Sheila D’Amorim – Gaúcho de Porto Alegre, o futuro presidente do Banco Central é, também, torcedor do Internacional, time da presidente eleita, Dilma Rousseff.... Funcionário de carreira, futuro presidente do BC ‘não tem corrente’

Sheila D’Amorim –

Gaúcho de Porto Alegre, o futuro presidente do Banco Central é, também, torcedor do Internacional, time da presidente eleita, Dilma Rousseff.

Mais do que essa afinidade, Alexandre Antônio Tombini, 47, tem uma característica que encantou Dilma: é firme nas suas posições, mas não é considerado inflexível. Além disso, é definido como uma pessoa conciliadora e contará com a simpatia do ministro Guido Mantega (Fazenda) e de sua equipe.

Quando interlocutores de Dilma começaram a sondar pessoas próximas sobre o funcionário de carreira do BC, a primeira pergunta era sempre a mesma: ele é desenvolvimentista ou monetarista?

Era uma referência às duas correntes que rivalizaram durante o governo Lula na condução da política econômica e foram representadas pelos ministros Guido Mantega (Fazenda) e Henrique Meirelles (Banco Central), respectivamente.

A resposta: “Tombini não tem corrente”, diziam amigos próximos. A conjuntura determina sua conduta, pautada por uma base teórica e prática forte.

Economista pela Universidade de Brasília (UnB), fez doutorado na universidade de Illinois (EUA). Durante sua carreira, transitou por áreas como comércio exterior, supervisão bancária, normas, socorro financeiro a países, metas de inflação e cenários econômicos.

Sua gestão, acreditam técnicos ligados a ele, será mais participativa.

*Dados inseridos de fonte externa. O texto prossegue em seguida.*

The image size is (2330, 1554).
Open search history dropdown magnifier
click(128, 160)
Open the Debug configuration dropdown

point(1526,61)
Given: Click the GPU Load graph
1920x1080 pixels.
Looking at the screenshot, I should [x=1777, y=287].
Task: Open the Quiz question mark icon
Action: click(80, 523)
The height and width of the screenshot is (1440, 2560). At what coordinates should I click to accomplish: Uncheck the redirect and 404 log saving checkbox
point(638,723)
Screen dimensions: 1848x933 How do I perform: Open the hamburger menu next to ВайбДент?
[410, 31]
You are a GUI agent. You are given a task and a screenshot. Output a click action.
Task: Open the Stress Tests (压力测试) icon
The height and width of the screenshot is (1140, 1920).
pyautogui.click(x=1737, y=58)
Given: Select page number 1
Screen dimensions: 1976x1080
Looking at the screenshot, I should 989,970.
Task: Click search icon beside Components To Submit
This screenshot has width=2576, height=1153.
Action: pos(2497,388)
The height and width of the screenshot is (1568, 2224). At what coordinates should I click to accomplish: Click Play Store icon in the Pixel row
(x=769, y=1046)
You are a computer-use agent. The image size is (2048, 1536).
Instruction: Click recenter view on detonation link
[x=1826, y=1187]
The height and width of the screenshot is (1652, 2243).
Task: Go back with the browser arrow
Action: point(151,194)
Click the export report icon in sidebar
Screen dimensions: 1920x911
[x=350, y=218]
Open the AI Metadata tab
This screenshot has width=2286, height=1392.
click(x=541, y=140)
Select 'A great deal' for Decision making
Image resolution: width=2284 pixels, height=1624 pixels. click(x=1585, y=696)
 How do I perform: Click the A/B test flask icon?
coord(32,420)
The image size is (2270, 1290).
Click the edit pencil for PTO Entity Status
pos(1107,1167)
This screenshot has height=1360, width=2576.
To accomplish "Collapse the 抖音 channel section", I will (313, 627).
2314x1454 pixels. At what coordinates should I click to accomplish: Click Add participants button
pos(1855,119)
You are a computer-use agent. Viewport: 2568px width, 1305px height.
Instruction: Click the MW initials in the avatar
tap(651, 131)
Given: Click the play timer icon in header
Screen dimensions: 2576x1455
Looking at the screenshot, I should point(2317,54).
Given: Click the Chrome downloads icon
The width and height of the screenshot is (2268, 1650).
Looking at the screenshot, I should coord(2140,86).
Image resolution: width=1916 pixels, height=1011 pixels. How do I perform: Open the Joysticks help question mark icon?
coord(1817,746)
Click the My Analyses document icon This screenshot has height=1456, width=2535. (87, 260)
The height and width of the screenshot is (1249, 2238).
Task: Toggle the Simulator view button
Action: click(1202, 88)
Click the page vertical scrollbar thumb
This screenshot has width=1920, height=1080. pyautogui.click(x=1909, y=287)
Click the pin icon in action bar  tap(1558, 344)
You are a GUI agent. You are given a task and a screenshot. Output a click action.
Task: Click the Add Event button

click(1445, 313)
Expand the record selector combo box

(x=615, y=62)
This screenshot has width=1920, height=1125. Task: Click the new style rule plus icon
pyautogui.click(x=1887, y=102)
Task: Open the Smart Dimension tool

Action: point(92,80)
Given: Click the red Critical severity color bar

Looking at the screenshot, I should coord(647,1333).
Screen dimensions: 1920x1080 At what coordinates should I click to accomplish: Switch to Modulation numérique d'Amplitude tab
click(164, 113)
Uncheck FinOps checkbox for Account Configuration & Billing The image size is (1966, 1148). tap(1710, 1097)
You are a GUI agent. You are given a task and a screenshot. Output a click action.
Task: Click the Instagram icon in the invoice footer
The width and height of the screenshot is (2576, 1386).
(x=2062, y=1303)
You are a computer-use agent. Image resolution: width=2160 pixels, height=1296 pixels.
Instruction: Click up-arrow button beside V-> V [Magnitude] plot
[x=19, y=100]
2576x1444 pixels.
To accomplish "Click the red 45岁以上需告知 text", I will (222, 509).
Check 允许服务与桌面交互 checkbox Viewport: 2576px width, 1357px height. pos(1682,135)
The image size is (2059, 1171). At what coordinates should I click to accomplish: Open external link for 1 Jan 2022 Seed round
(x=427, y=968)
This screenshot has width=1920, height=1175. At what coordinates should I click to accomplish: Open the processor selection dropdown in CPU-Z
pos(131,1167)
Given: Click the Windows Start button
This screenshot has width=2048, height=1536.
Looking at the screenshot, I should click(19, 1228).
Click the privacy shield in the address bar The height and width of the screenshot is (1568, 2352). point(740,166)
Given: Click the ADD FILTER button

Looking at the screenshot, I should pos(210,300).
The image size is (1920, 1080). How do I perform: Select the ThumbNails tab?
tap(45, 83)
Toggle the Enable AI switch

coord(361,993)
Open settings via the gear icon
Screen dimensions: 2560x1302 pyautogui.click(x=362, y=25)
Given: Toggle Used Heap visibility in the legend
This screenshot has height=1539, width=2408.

Ao contrário de Meirelles, que delega atribuições, cobra resultados e não se envolve tanto diretamente, Tombini deverá acompanhar mais os detalhes das decisões, e o BC poderá retomar espaço perdido no debate econômico na gestão Meirelles.

Em cargos públicos desde 1991, trabalhou com os últimos quatro presidentes. Foi coordenador da Secretaria de Política Econômica do Ministério da Fazenda, assessor especial da Casa Civil e representante do Brasil no FMI.

No BC, passou por três diretorias. Foi também consultor da presidência e o primeiro chefe do Departamento de Estudos Especiais, criado na esteira da implementação do regime de metas de inflação no país, em 1999.

Como diretor, protagonizou momentos polêmicos. Depois de uma sequência de alta dos juros, o BC realizava, no final de 2005, cortes na taxa.

Tombini e Afonso Beviláqua, então diretor de Política Econômica –tido pelos amigos próximos como o mais conservador dos conservadores–, divergiram sobre o ritmo de corte na taxa de juros e o impacto na economia.